** TASK REQUIREMENTS **
Exactly the lines from the one containing "The width and" through the end of the data, and nothing more, should be retyped; pictures stay out.
-- DATASET EXCERPTS follows --
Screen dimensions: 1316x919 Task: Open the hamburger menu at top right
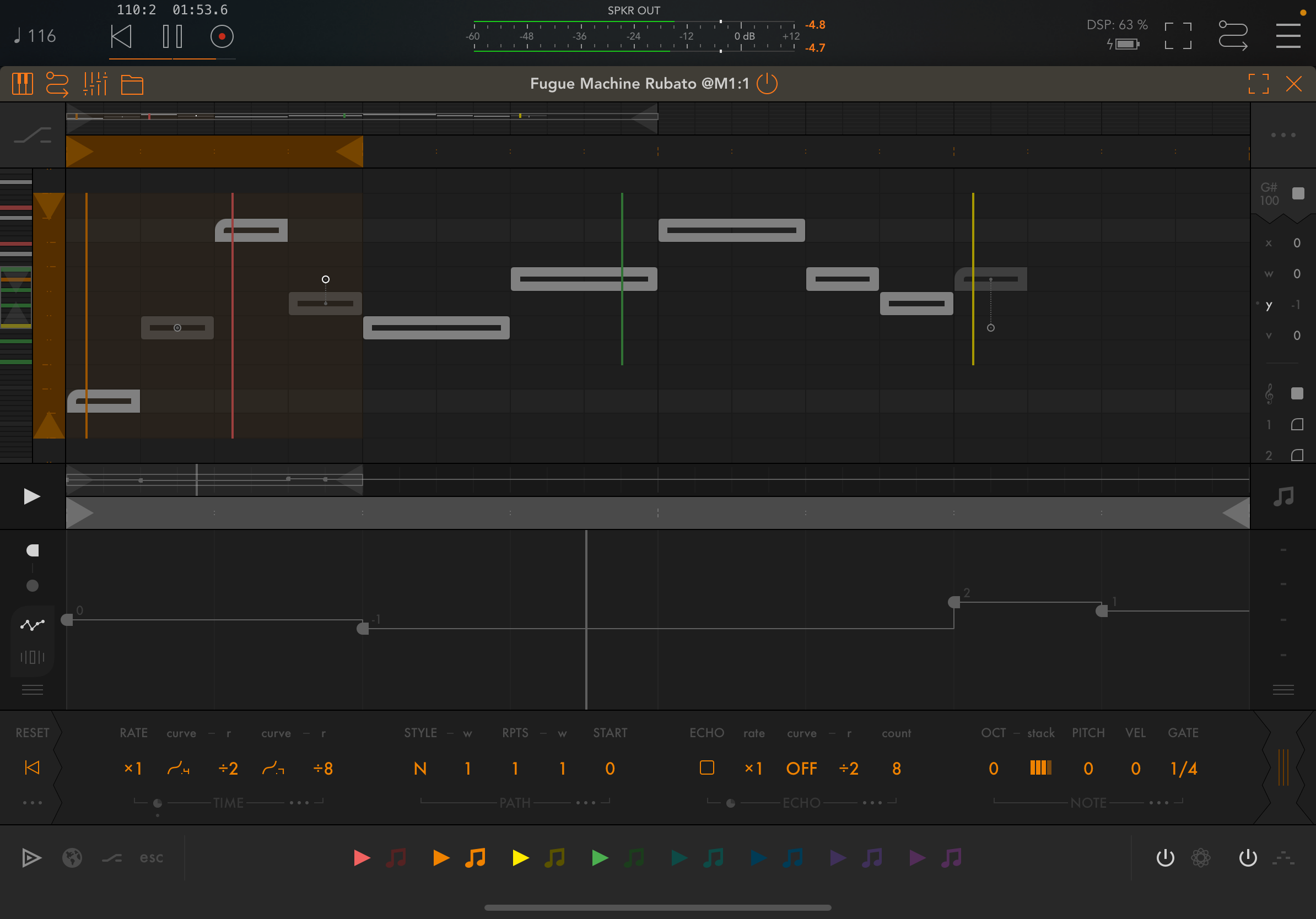pos(1288,36)
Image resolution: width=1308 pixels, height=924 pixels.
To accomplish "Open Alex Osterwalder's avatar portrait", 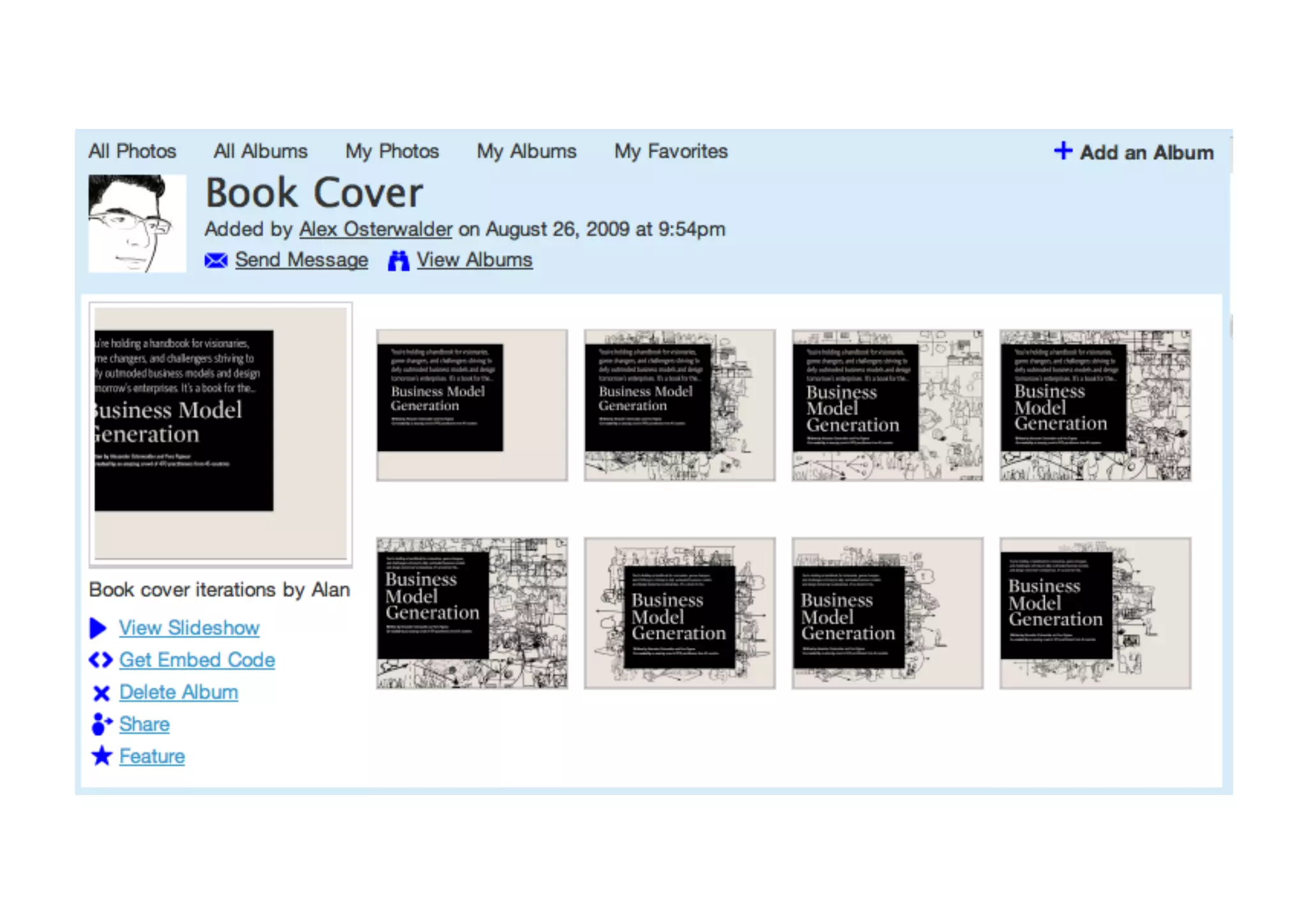I will pos(137,223).
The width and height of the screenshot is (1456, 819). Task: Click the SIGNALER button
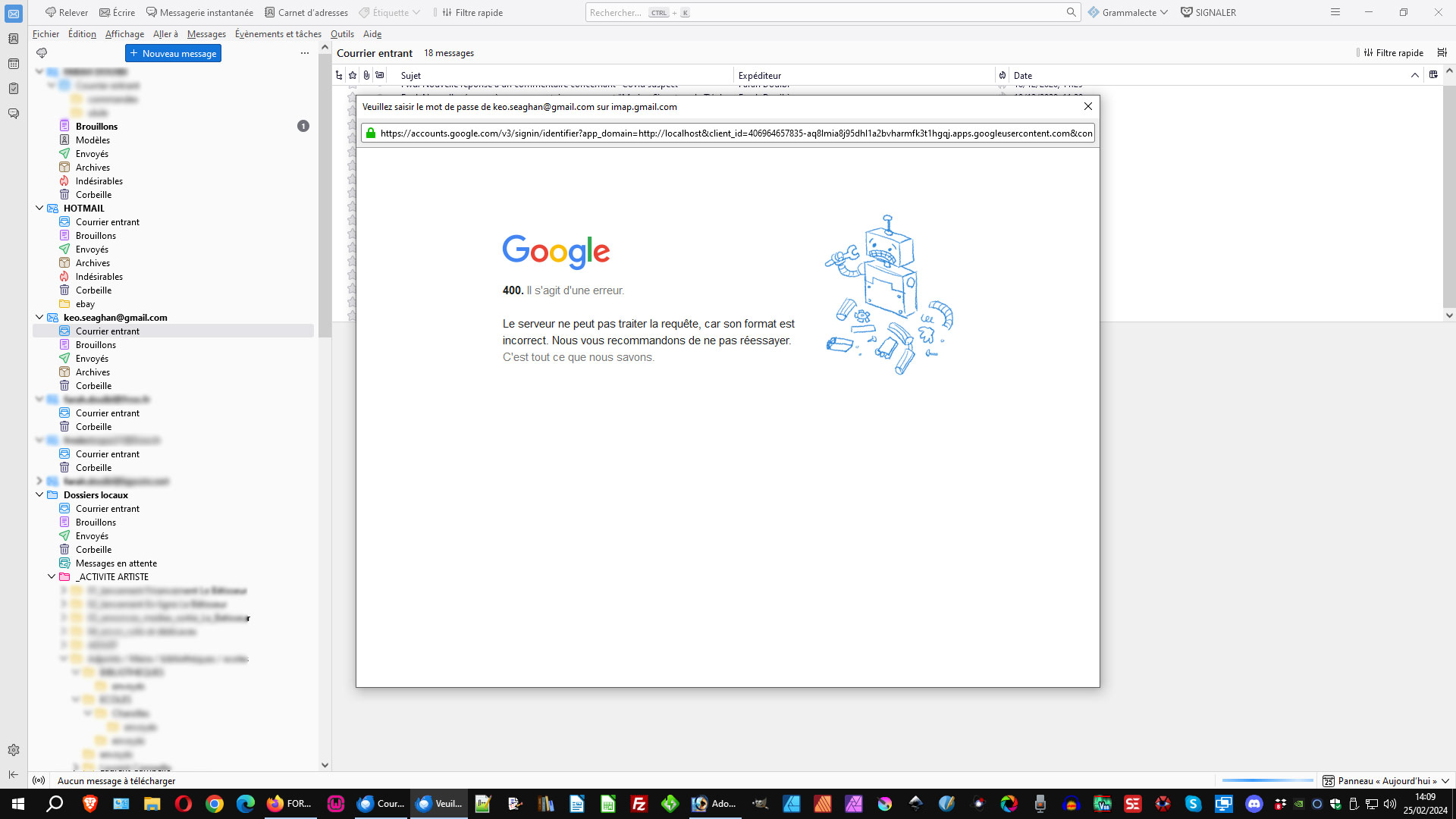[1208, 12]
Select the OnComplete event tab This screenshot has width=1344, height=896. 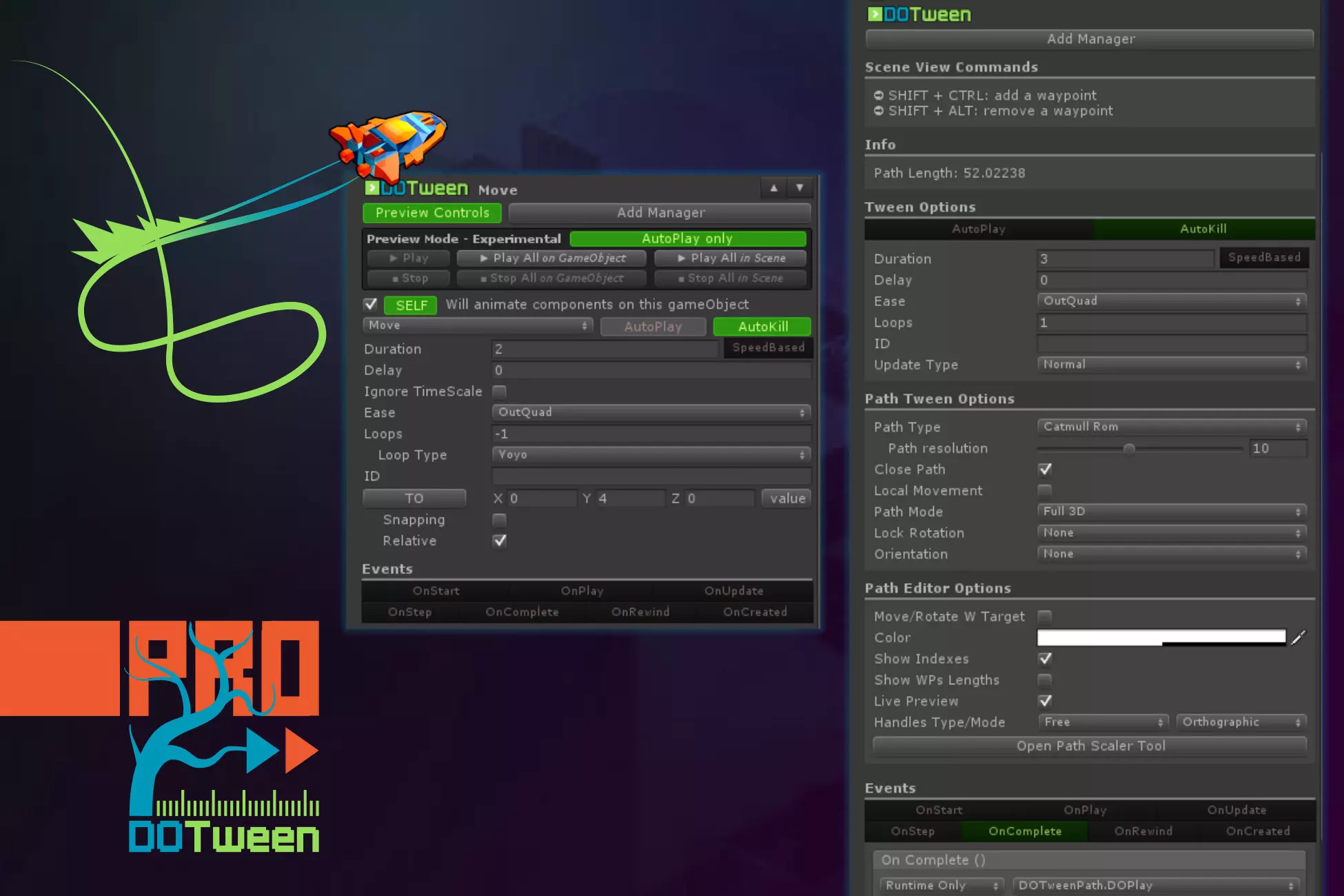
-- DATASET EXCERPTS concluded --
** SOLUTION TO THIS TASK **
The width and height of the screenshot is (1456, 819). Task: Click the SIGNALER button
[1208, 12]
Select the OnComplete event tab This screenshot has width=1344, height=896. 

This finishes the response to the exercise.